Clemens August von Westphalen zu Fürstenberg
Clemens August Reichsgraf von Westphalen zu Fürstenberg (* 4. Dezember 1805 in Frankfurt am Main; † 10. April 1885 auf Schloss Laer bei Meschede) war ein deutscher Fideikommissherr und Politiker.
Herkunft und Familie
Von Westphalen entstammte einer adeligen Familie, die im 17. Jahrhundert in den Grafenstand erhoben wurde. Die Herren von Westfalen hatten seit langem eines der Hofämter beim Fürstbischof von Paderborn inne und führten auch nach der Säkularisation weiter den Titel eines „Erbküchenmeisters des Fürstentums Paderborn.“ Im 18. Jahrhundert gewann das Geschlecht über den Kreis des Landadels im Sauerland hinaus Bedeutung. So wurde Friedrich Wilhelm von Westphalen 1763 zum Fürstbischof von Hildesheim und später auch von Paderborn gewählt. Clemens August von Westphalen (1753–1818) war lange Jahre kaiserlicher Gesandter im Range eines Ministers an den Höfen der rheinischen Kurfürsten und bei den Landesherren in Westfalen und am Niederrhein. Von Kaiser Leopold II. wurde dieser für seine Verdienste in den Reichsgrafenstand erhoben. Auch die Söhne des ersten Reichsgrafen hielten an der Bindung zu Österreich fest.
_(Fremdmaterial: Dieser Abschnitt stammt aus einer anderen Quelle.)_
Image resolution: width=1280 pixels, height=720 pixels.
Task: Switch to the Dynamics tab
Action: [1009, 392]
Der jüngere Clemens August war Sohn Friedrich Wilhelms von Westphalen und dessen Ehefrau Elisabeth Anna (geb. von Thun und Hohenstein). Nach der Geburt in Frankfurt wuchs Clemens August vorwiegend auf Schloss Fürstenberg und im Schloss Laer bei seinem Großvater auf. Seit 1816 erhielt er Unterricht von einem Privatlehrer und lebte überwiegend in Frankfurt. Nach dem Tod seines gleichnamigen Großvaters erbte Clemens August von ihm fast den gesamten Besitz mit Ausnahme der Frankfurter Besitzungen. Dieser Besitz wurde bis zur Volljährigkeit von einem Vormund verwaltet. Er umfasste etwa 13.000 ha Land unter anderem im Kreis Meschede. Clemens August studierte zunächst an der Reichsuniversität Löwen Rechtswissenschaften, später auch in Göttingen und Berlin.
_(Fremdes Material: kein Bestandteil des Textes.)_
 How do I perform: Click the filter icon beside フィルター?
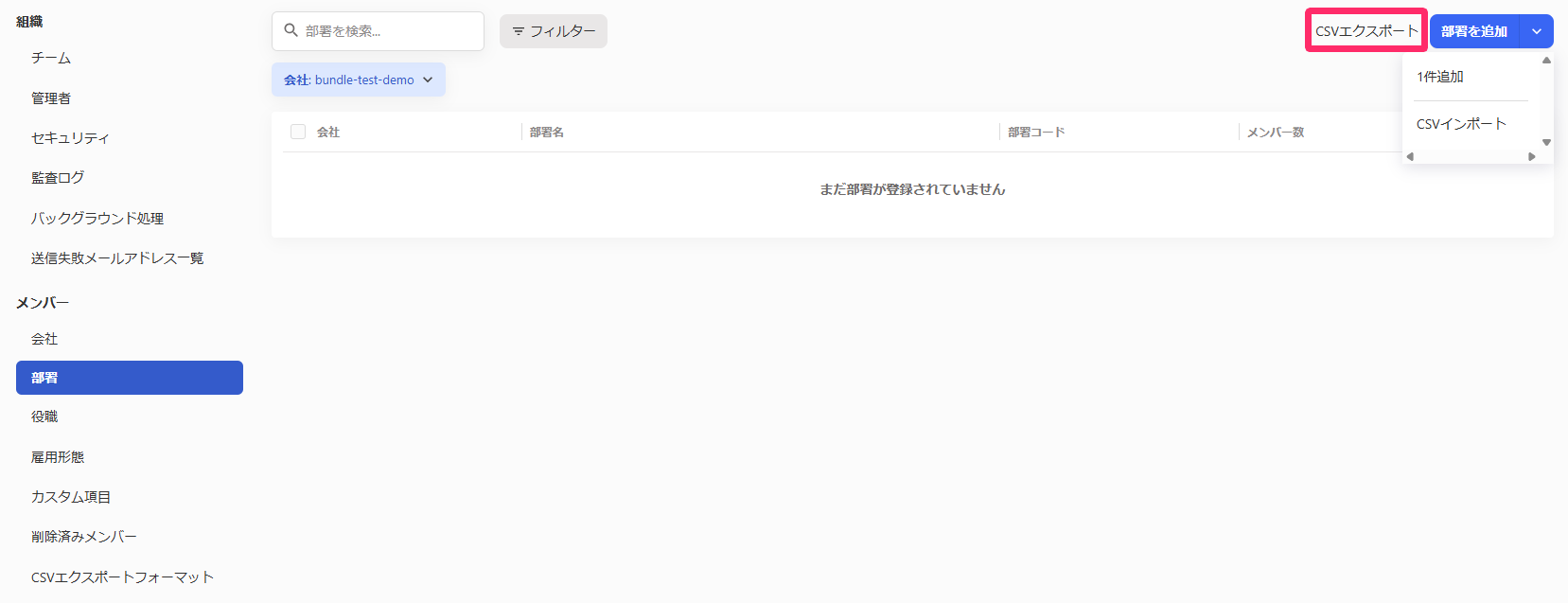click(x=518, y=31)
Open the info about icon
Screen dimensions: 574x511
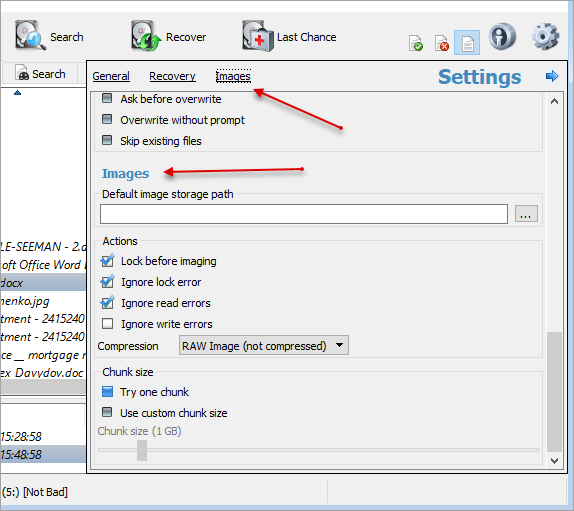point(502,36)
Nach dem Ende des Studiums arbeitete von Westphalen zunächst 1828 als Referendar am Oberlandesgericht in Münster und galt als gesuchte Partie für die Töchter aus den höheren Kreisen der Stadt. Seine Heiratsentscheidung war allerdings unkonventionell, wie Annette von Droste-Hülshoff in einem Brief schilderte: „Ein junger Graf von Westphalen, der diesen Winter eine bedeutende Rolle gespielt hat, hauptsächlich seines Geldes wegen, da er 60.000 Reichstaler Revenuen besitzt, hat sich durch keine unserer jungen Schönheiten wohl fesseln lassen, sondern stattdessen – er ist erst 24 Jahre alt – den Schüler, Zögling und achtungsvollen Bewunderer der Gräfin Kunigunde Aicholt (…). Niemand dachte darüber nach, da Kunigunde bekanntlich bereits über dreißig ist, bis vor einigen Tagen die Verlobung der beiden bekannt gegeben wird“.[1] Selbst der Oberpräsident Ludwig von Vincke und Reichsfreiherr vom Stein drückten darüber ihr Missfallen aus.
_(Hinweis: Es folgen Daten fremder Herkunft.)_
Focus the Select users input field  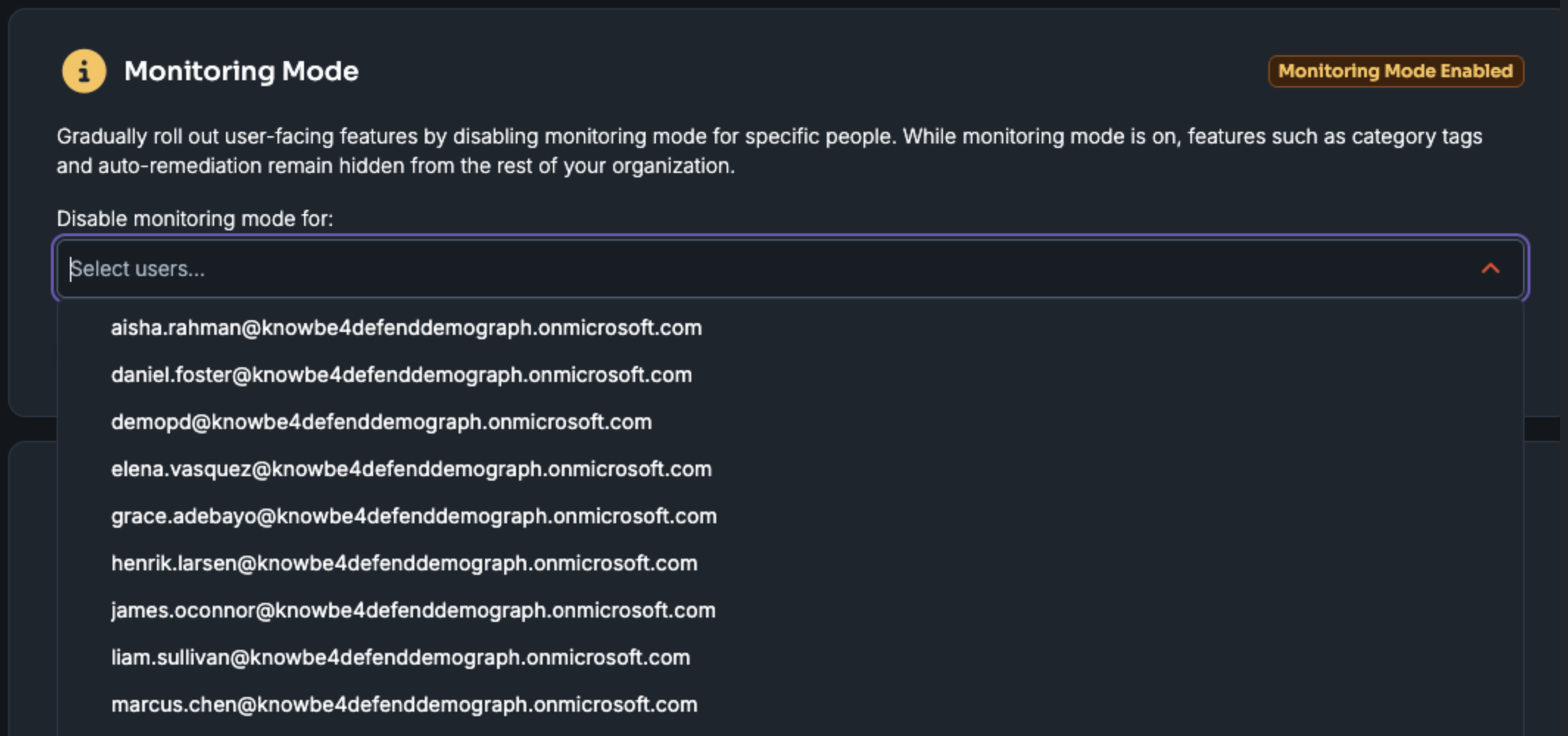click(790, 269)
Westphalen war Ritter des Malteserordens und an der Wiedergründung des deutschen Ordenszweiges durch August von Haxthausen beteiligt.
Öffentliches Wirken
Im Jahr 1834 wird von Westphalen vom Kreistag des Kreises Meschede zum Landrat gewählt und siedelt ganz nach Schloss Laer über. Entgegen seinen Hoffnungen konnte er keine wirkliche eigenständige Rolle als Landrat spielen, da die Handlungen der Landräte vom Regierungspräsidenten in Arnsberg genau überwacht wurden. Enttäuscht beantragte der Graf die Entlassung aus dem Staatsdienst, was ihm 1839 auch gewährt wird. Im selben Jahr besuchte der Kronprinz (der spätere König Friedrich Wilhelm IV.) den Grafen und übernachtete auf Schloss Laer. Von Westphalen hatte als Majordomus der gräflich von Westphalenschen Güter eine Virilstimme (d. h. eine Einzelstimme als Mitglied des Hochadels) beim Westfälischen Provinziallandtag. Allerdings nahm von Westphalen die damit verbundenen Verpflichtungen lange Zeit nicht ernst und ließ sich bei den Sitzungen vertreten, bis König Friedrich Wilhelm IV. 1843 anordnete, dass er zukünftig persönlich zu erscheinen hätte.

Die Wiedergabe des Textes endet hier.